» Records shown

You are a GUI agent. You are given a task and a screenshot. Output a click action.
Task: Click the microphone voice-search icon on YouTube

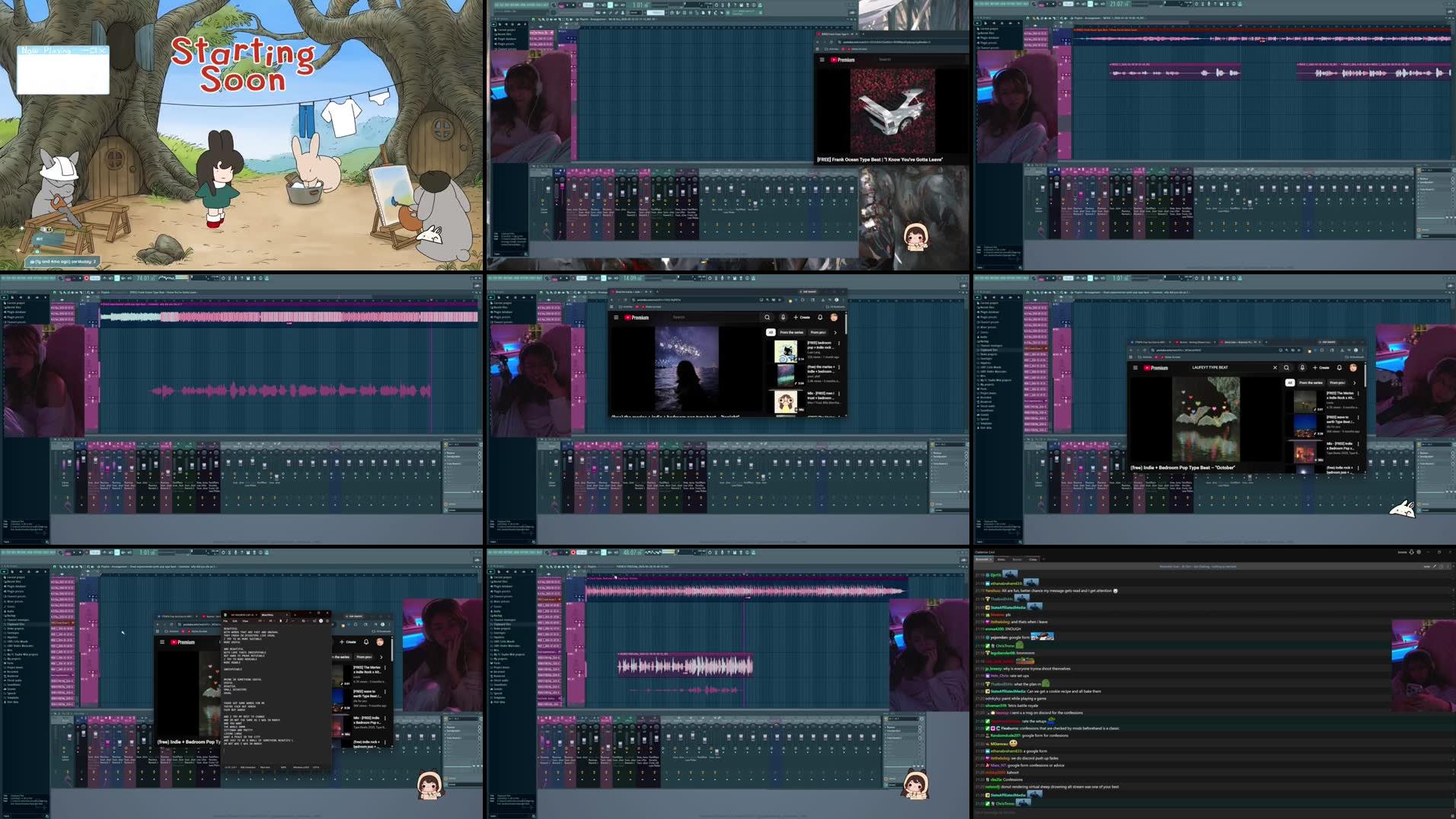coord(783,318)
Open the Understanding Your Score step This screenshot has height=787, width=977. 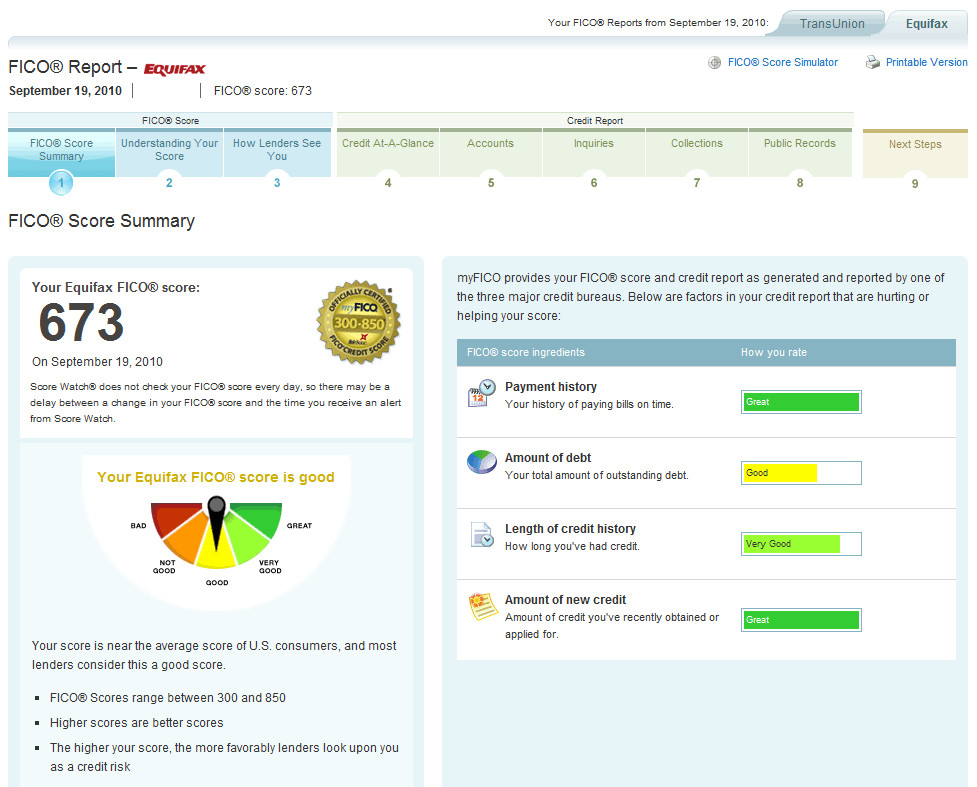click(x=169, y=150)
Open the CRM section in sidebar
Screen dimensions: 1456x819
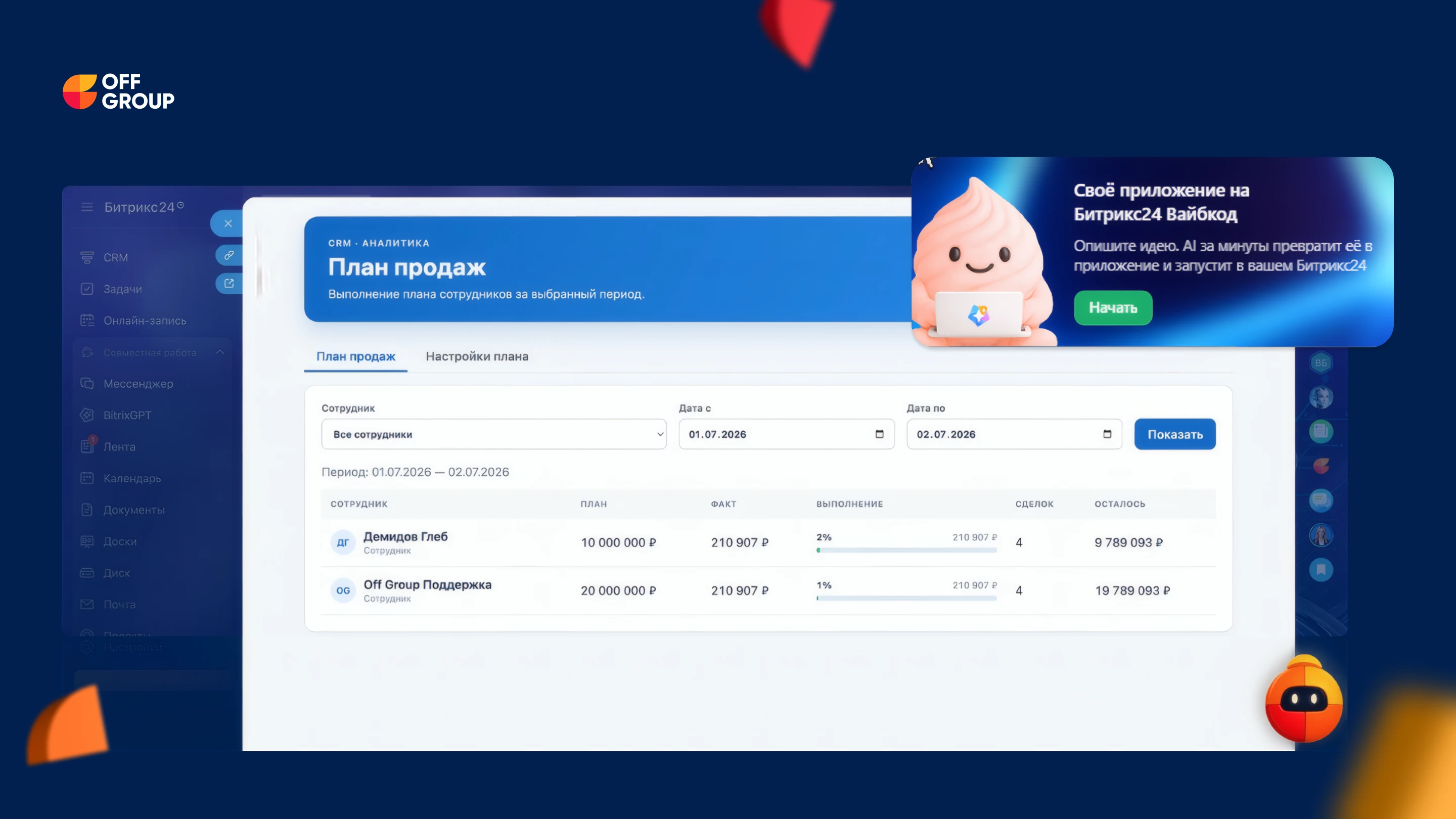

» Problem
Return the stretch of the material from the line containing "Open the CRM section in sidebar" through the end of the material, word for word, leaving out the pictures.

» Worked solution
Open the CRM section in sidebar
Screen dimensions: 1456x819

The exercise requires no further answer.